Content starts
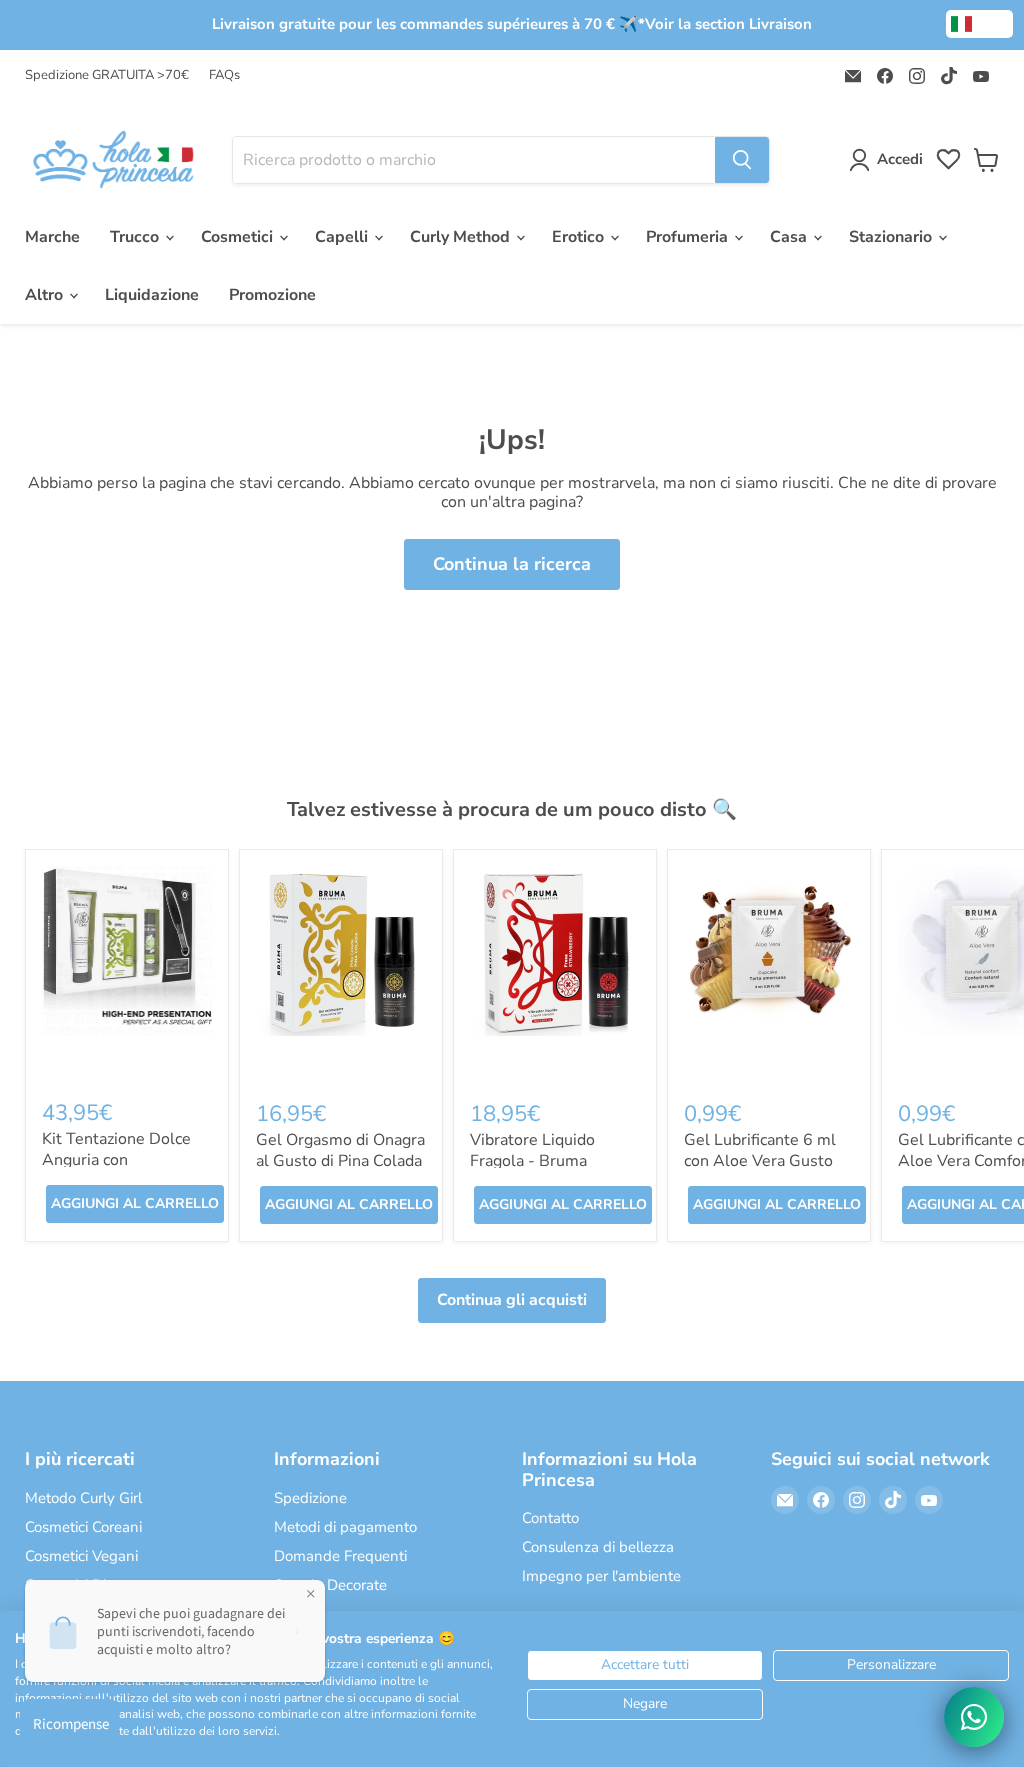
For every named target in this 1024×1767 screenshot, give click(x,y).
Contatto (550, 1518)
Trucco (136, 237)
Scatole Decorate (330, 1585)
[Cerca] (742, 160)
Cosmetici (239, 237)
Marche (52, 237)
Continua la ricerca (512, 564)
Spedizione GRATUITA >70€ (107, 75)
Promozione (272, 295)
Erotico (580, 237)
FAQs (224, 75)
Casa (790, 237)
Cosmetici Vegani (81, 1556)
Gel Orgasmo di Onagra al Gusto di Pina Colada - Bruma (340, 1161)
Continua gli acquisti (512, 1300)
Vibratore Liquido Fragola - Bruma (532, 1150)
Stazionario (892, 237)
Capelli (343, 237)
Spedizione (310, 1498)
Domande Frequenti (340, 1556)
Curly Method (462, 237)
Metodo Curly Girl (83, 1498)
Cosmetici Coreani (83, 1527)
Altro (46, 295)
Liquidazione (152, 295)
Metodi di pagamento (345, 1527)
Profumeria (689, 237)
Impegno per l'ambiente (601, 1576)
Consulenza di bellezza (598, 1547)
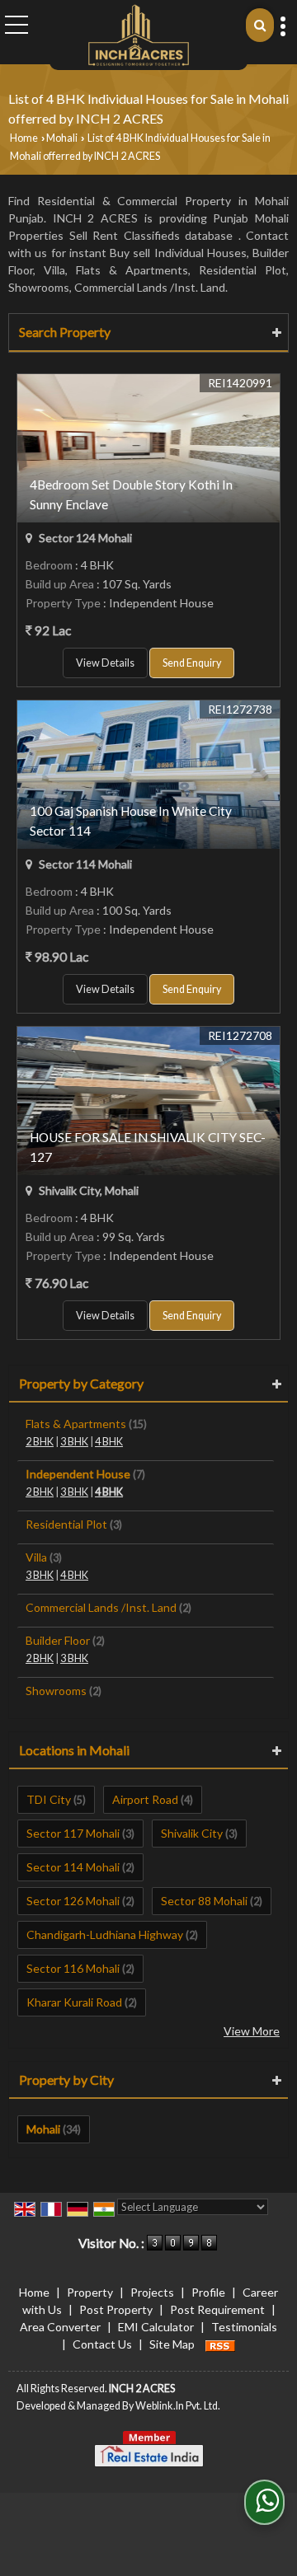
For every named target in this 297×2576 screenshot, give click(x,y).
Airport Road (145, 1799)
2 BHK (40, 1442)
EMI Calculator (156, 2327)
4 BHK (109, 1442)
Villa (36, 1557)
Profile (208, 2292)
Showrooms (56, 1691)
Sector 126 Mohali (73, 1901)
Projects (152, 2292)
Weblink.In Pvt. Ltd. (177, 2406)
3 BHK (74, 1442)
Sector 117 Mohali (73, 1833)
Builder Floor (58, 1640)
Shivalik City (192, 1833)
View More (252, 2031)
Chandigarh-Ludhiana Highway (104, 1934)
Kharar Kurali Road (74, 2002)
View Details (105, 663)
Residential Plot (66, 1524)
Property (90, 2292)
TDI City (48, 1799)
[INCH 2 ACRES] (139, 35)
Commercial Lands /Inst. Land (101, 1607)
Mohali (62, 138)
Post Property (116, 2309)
Content ends
Content starts
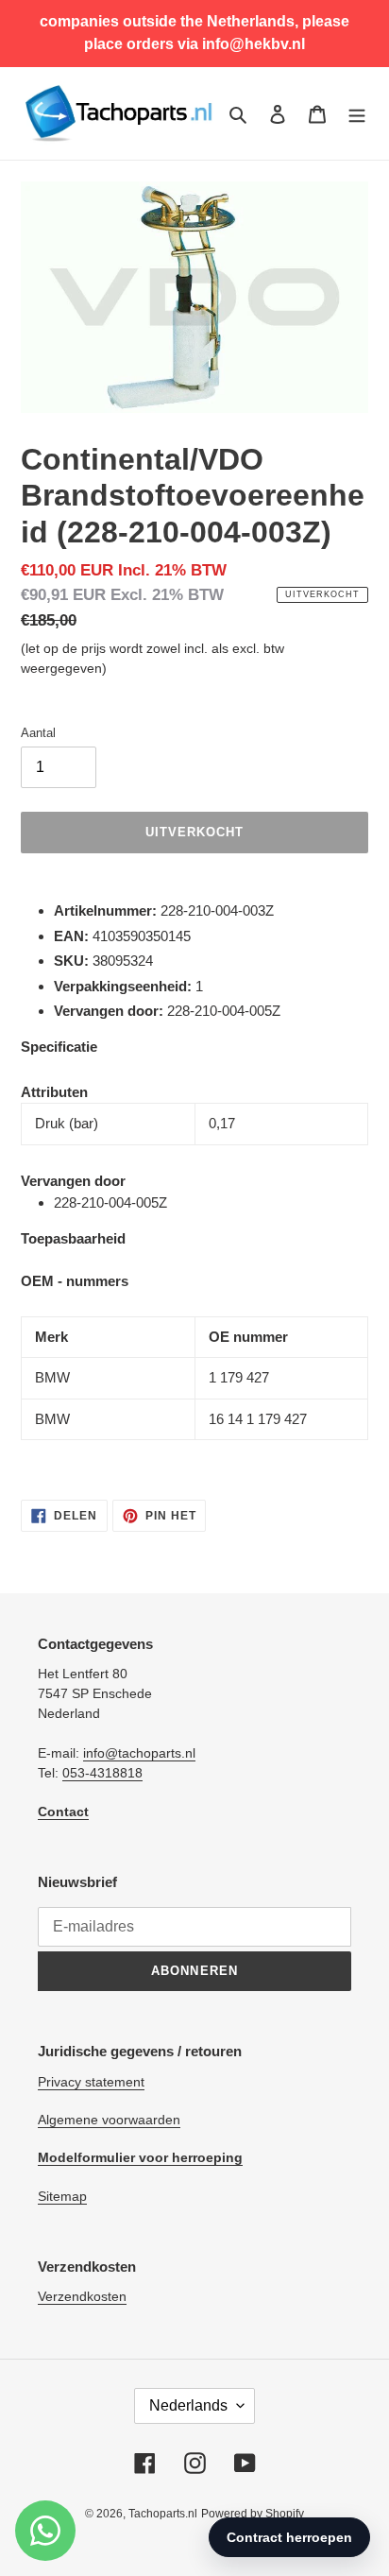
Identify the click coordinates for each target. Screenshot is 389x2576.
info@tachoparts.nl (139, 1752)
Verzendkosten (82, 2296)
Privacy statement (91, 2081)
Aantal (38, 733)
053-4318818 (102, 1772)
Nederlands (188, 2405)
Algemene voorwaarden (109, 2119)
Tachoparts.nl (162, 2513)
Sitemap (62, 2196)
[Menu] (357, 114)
Content ends
> WHAT TO PRODUCE:
The response should consist of the number of lines in the data that hold the word "Bruma", with nothing added.

> COMPLETED TASK:
2